In China, it is quite common to have one-person hot pots with gel fuel when you order in hot pot, and those are actually very effective because you don’t need so much broth for one person. They look like this and although these are great options, do realize that you’ll need a new canister of gel fuel every time you have hotpot (so if you’re planning on having hotpot often, this is not the cheapest option!).

So, although we don’t really recommend the pots with gel liquids, they can be very ‘authentic’-looking and pretty, which can be great for parties or for presenting broths that are already cooked.

 

Induction Cooktop

 

Another option for preparing hot pot is using an induction burner, which is also easy to use, safe, and often quite powerful. They are usually more expensive than a multi-cooker; it could also be used as an extra cooking zone in the kitchen.

A popular option is the Duxtop 8100MC Cooktop Burner, which is priced at $54.99. You’d still need the right (induction compatible) pot to go with it. The Tayama Induction Cooker with cooking pot is priced at $46.99 and also gets good reviews.

A shabu shabu pot (one with a divider) that would work with this kind of induction cooker is this HCX 30 cm Dual Sided Hot Pot, priced at $29.00, but there are many other options to go with.

 

Electric Multi-Cookers

 

This is my favorite option: it is efficient, safe, and easier to clean than any other option. Also, simple electric multi-cookers are a perfect option because they are not expensive, regulate the heat, and as a bonus, they are a handy kitchen appliance that could also be used for preparing other dishes.

Common multi-cookers are not always sold as a hot pot per se, but they will do the job for an affordable price. The hotpot I like and use is of an unknown brand named ‘Tulip’, which is a common cooker priced at only $35 but is only available locally.

The Aroma Houseware ‘Super Pot’, is very comparable, and is only priced at approximately $32. Besides slow cooking and simmering, it could also be used for grilling or steaming.

The Tayama brand also has some electric hotpot cookers available, prices starting at $51.53.
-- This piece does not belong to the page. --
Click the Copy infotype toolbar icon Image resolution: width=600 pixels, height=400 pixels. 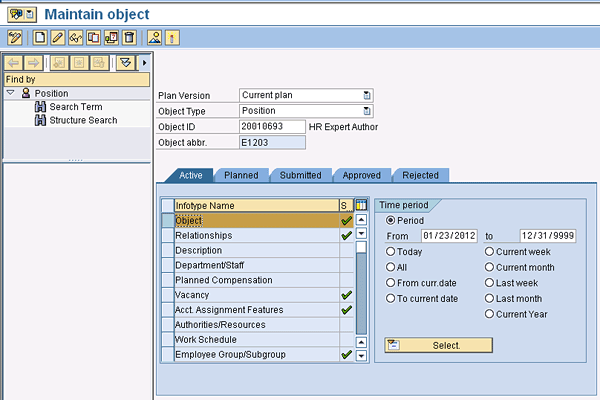(x=93, y=38)
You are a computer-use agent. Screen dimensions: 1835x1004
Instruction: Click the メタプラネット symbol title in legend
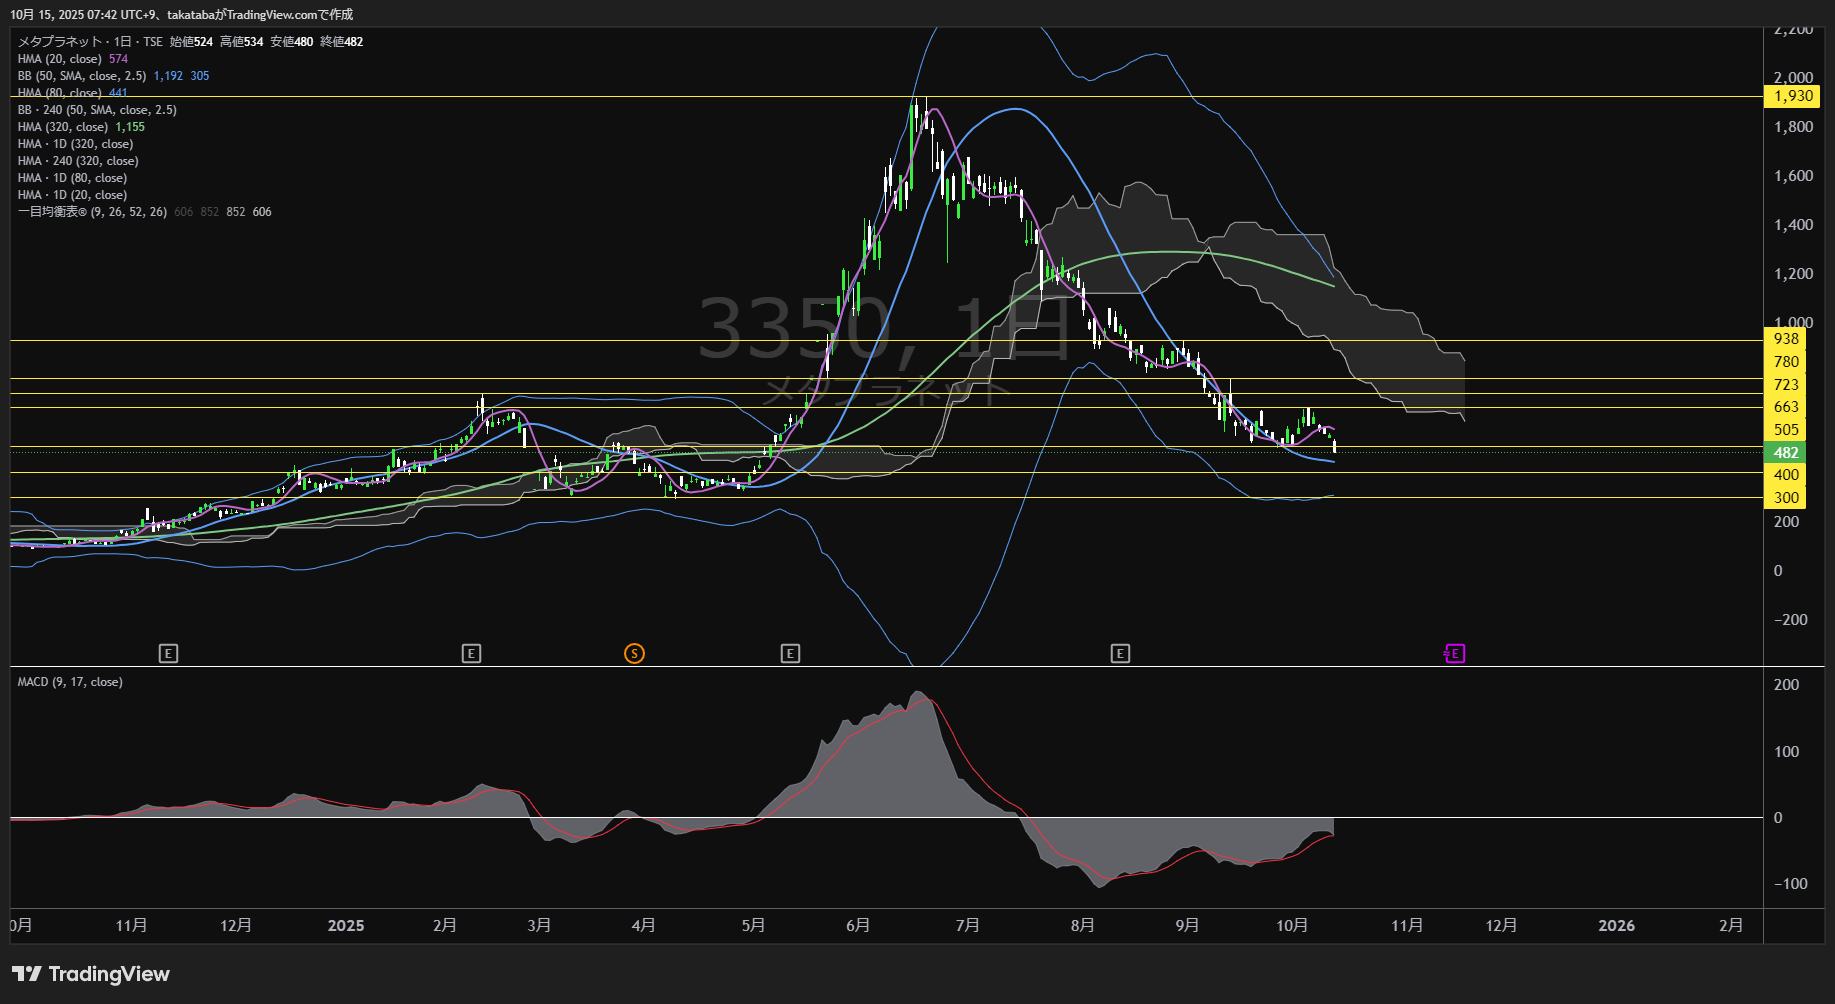(x=60, y=42)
There are also some more expensive options, such as the large multi-functional electric skillet by Zojirushi ($93.19, image below), which is perfect for doing hotpot with multiple people due to its bigger size. It is also super versatile so is a perfect kitchen appliance.

If you prefer to have a hot pot with a separator, in order to serve a non-spicy and spicy broth, for example, there are also many options. The Sonya Shabu Shabu Electric Mongolian Hot Pot is also quite affordable ($66.99) and gets good reviews on Amazon.

There are many expensive hotpot cookers out there, and it is up to you how much you are willing to spend. Personally, I don’t think you’ll need to spend more than $80 to get a reliable and efficient cooker for your usual hotpot.